Capitalismo em choque

Jarbas Passsarinho
Coronel reformado, foi governador, senador e ministro de Estado


Os que fazem a defesa póstuma do comunismo, já que reabilitar o seu regime é tarefa impossível, esforçam-se para argumentar que seu contrário é ainda pior e que um mérito não se lhe pode negar, o de barrar o domínio exclusivo do liberalismo, o "pensamento único". Importante líder socialista, no governo Lionel Jospin, afirmou que o século 20 "evidenciara o fracasso do pensamento liberal". De fato, nunca depois do colapso da economia administrada, do estilo stalinista e do livro vermelho de Mao Tsé-tung, leram-se pensadores discordantes do capitalismo e não mais da ideologia coletivista, mas do ultraliberalismo, apelidado de selvagem.

O Partido Trabalhista britânico não reza mais a oração de Harold Laski, mas a de Tony Blair. Um pensador francês, Jean-Cristopher, publicou, recebido em 1994 com elogios da mídia e dos intelectuais, o livro La ditadura liberal. Se o pensamento único existisse, teria sido combatido ferozmente e não apenas provocara risos. Três anos depois, como afirma Jean-François Revel, os liberais diziam-se espantados como se verdadeiramente a França estivesse ameaçada de um "capitalismo totalitário".

George Soros condena o capitalismo (no qual fez fortuna entre as maiores do mundo), em artigo para jornal americano em 1977. Justificou-se dizendo que, na sua infância na Europa, viu o liberalismo causar o desemprego e este, em consequência, gerar o totalitarismo.
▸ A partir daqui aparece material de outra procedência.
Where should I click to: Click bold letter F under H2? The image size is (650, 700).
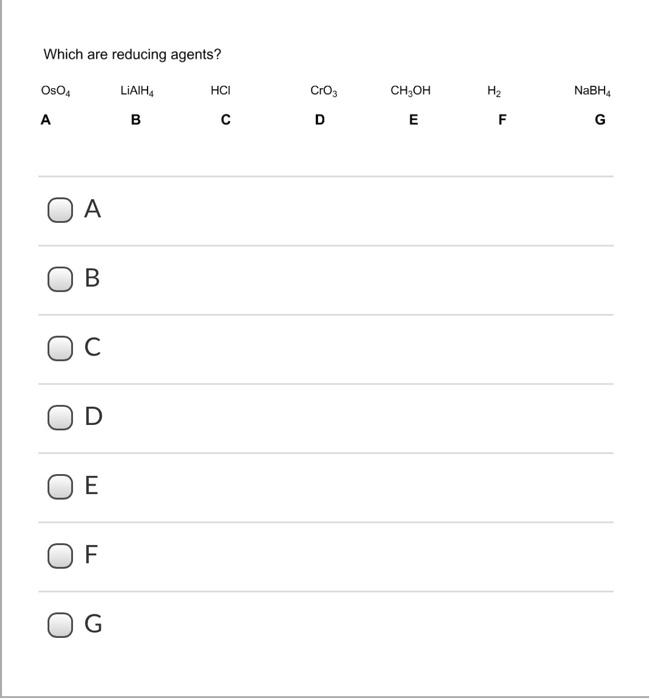pos(502,120)
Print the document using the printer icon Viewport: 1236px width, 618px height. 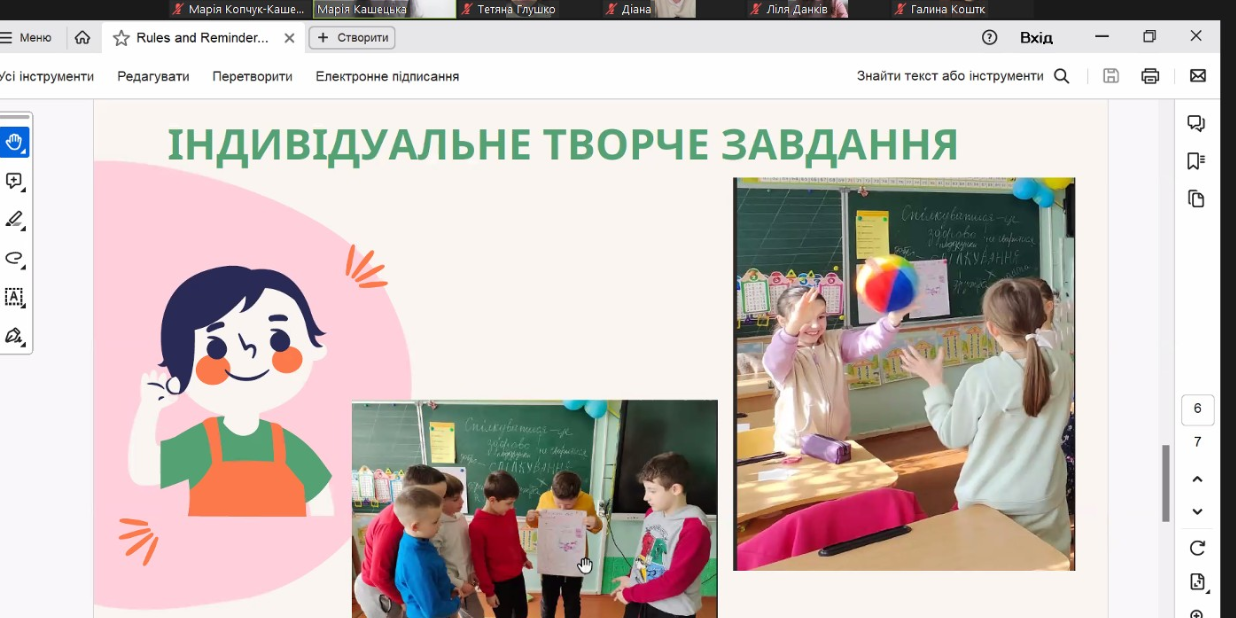coord(1150,76)
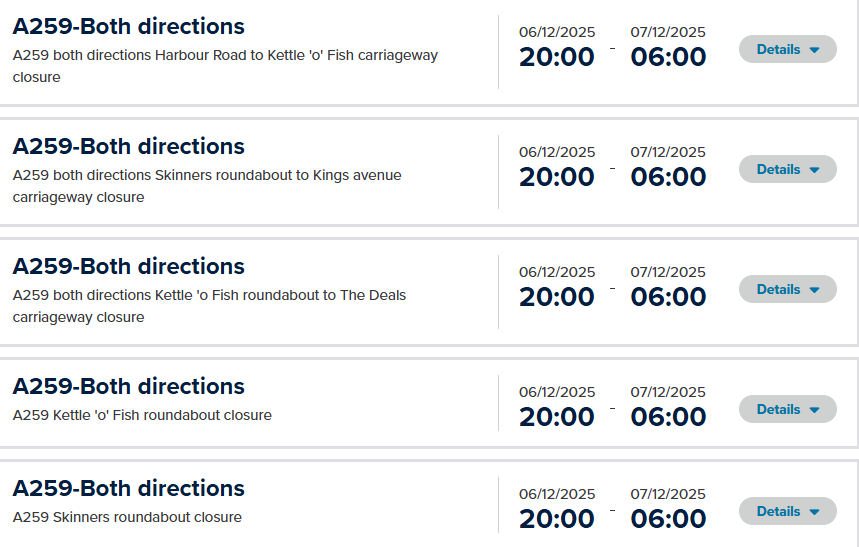Show Details for Kettle 'o' Fish roundabout closure
859x547 pixels.
(787, 409)
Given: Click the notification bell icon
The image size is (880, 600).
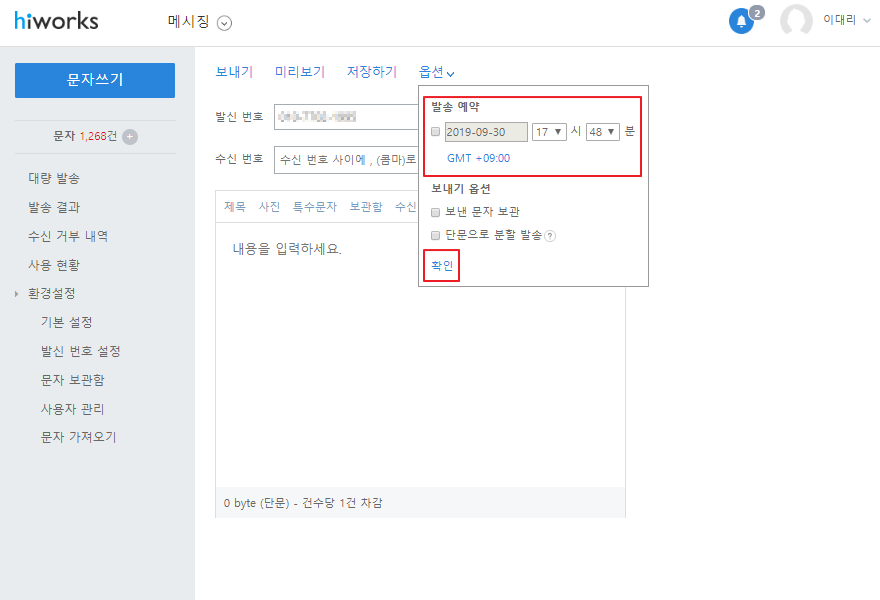Looking at the screenshot, I should pyautogui.click(x=741, y=21).
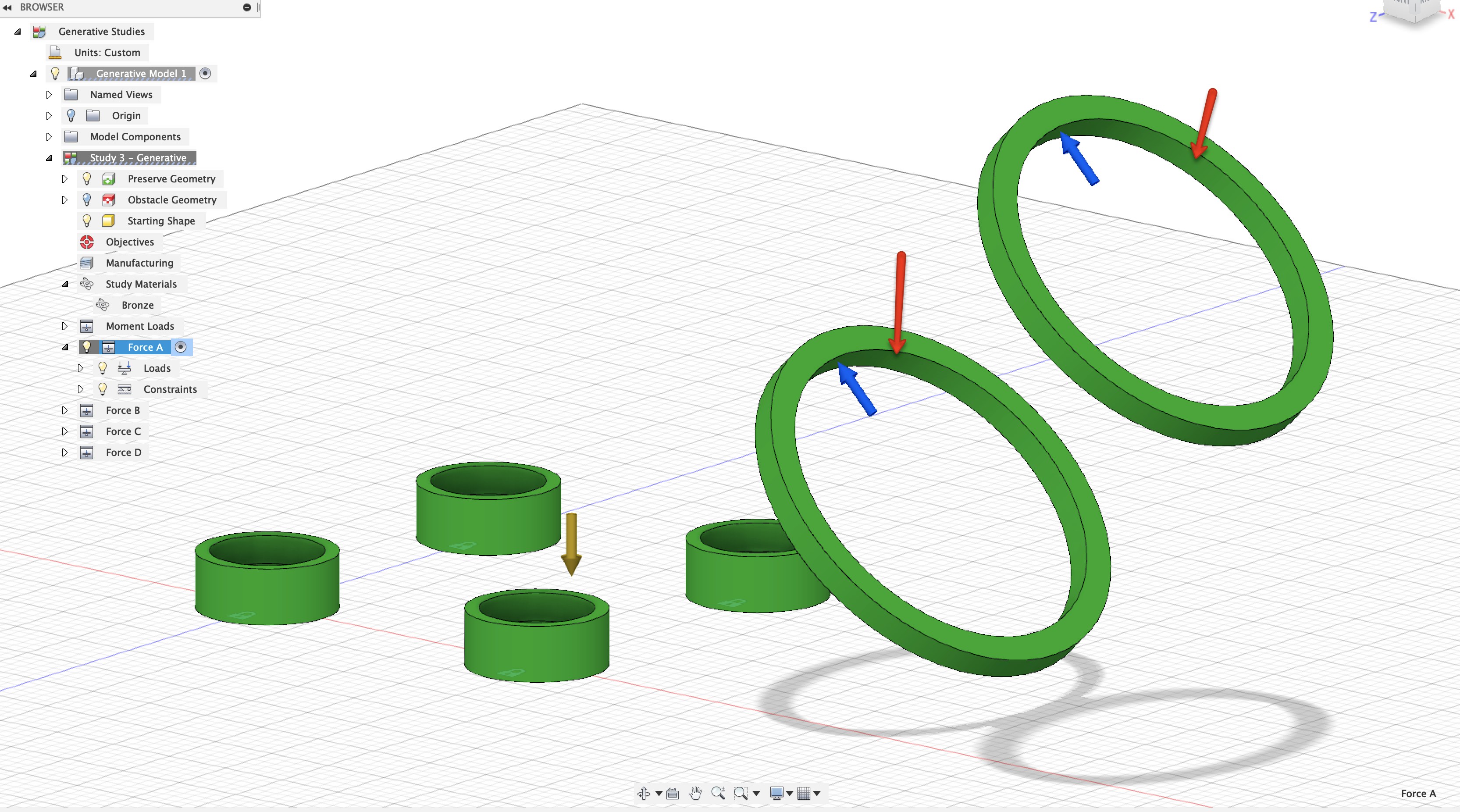Click the browser collapse arrow button
This screenshot has height=812, width=1460.
coord(8,8)
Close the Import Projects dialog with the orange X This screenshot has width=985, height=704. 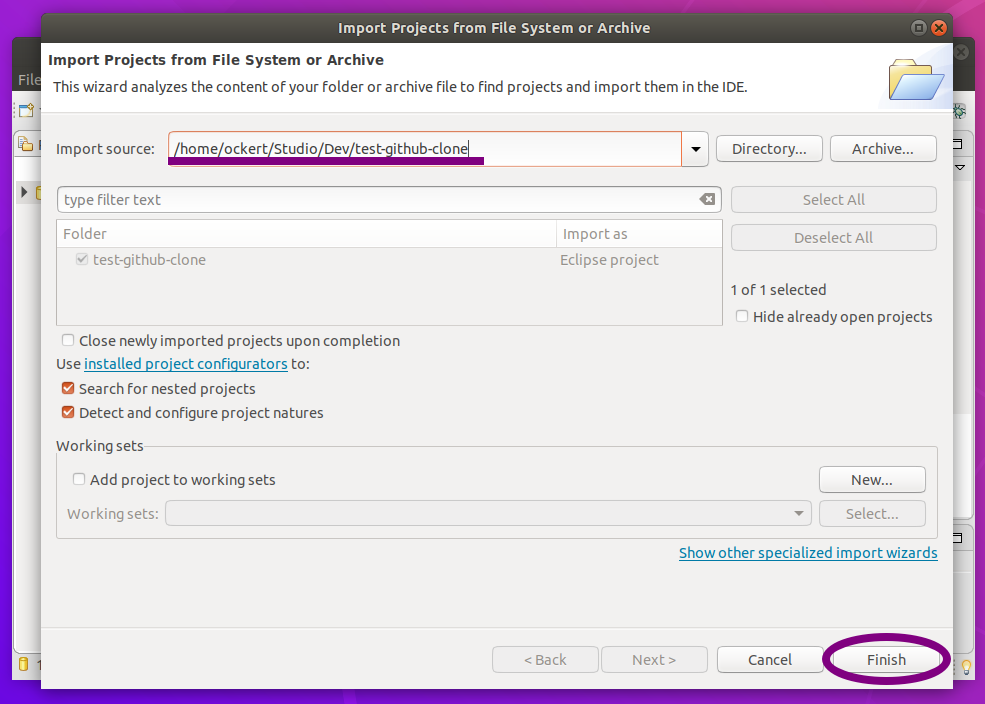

O argumento é discordante da história, pois não foi o desemprego o responsável nem pelo bolchevismo nem pelo fascismo italiano contemporâneos da infância dele, apenas fator secundário no nazismo.

Viviane Forrester, escritora talentosa, em 1996 em seu livro L"horreur économique, de imenso sucesso, sustenta que a globalização e o liberalismo destroem as ofertas de emprego. Ao contrário, contesta Revel, em La grande parade, criaram centenas de milhares de empregos desde 1980 em toda parte do mundo, salvo na Europa, onde o desemprego médio é, nesse período, o mais elevado e a criação de empregos a taxa mais fraca. Por quê? Porque em vez de estudar seriamente a questão, os países subdesenvolvidos preferem inventar que os empregos americanos e britânicos são uma forma mascarada de imperialismo, ao lado da exploração dos recursos naturais dos supostos beneficiados.

No âmago das revoluções de 1848 na Europa, pondera o notável cientista político italiano Giovanni Sartori, os conceitos de democracia e socialismo são equivocadamente confundidos antes da conceituação de liberalismo. Ora, o elo dessas confusões é a igualdade. Mas a democracia quer a igualdade sob a liberdade de todos, e o socialismo reduz a igualdade para servir só à pobreza e aos escravos.

Para sua notável obra Democratic theory, comunismo, socialismo e democracia eram claramente definidos a partir de 1918, mas a palavra liberalismo provocava estranhas interpretações. Enquanto a fusão conceitual de comunismo e socialismo eliminou o conflito comunismo e socialismo, a contestação passou a ser entre liberalismo e democracia. O liberalismo vinha a ter duas variantes, simplesmente liberalismo ou social liberalismo. De duas formas: estatizante ou bem-estar do Estado de providência. Uma terceira interpretação inspira-se na Revolução Industrial, com suas misérias e crueldades, como liberdade econômica. A repulsa de Sartori a essa liberdade mantenedora das desigualdades econômicas levou-o a criar para ela a palavra italiana "liberismo".

Atualmente, com a crise econômica da Europa atingindo deficit generalizado na balança de pagamentos, grande número de países, para evitar défaults (calotes), estão dependendo de somas vultosas de empréstimos a juros baixos e a longo prazo, suficientes para pagar as contas. O socorro de entidades multilaterais como FMI, bancos centrais e Banco Mundial, criados em Bretton Woods para anular a profecia de Marx de falência do capitalismo em face de crises sucessivas, já ultrapassa as pesadas somas a dispor.

De resto, as condições para a assistência salvadora provocam enormes manifestações de protestos nos países a receberem o auxílio, inconformados com exigência de demissão de pessoal e aumento da idade para aposentadoria. Às primeiras ocorrências da crise econômica, o presidente da França, Sarkosy, conservador, proclamou a necessidade de mudanças no capitalismo. Isso parece necessário para construir um capitalismo de face humana sem os defeitos que Sartori condenou na liberdade econômica .Há, ainda, os ingênuos que sonham com o socialismo utópico pré-Marx. Têm receio da oposição da China comunista, mas não é do comunismo da China, tão afastada do marxismo, que se deve temer, mas do capitalismo chinês.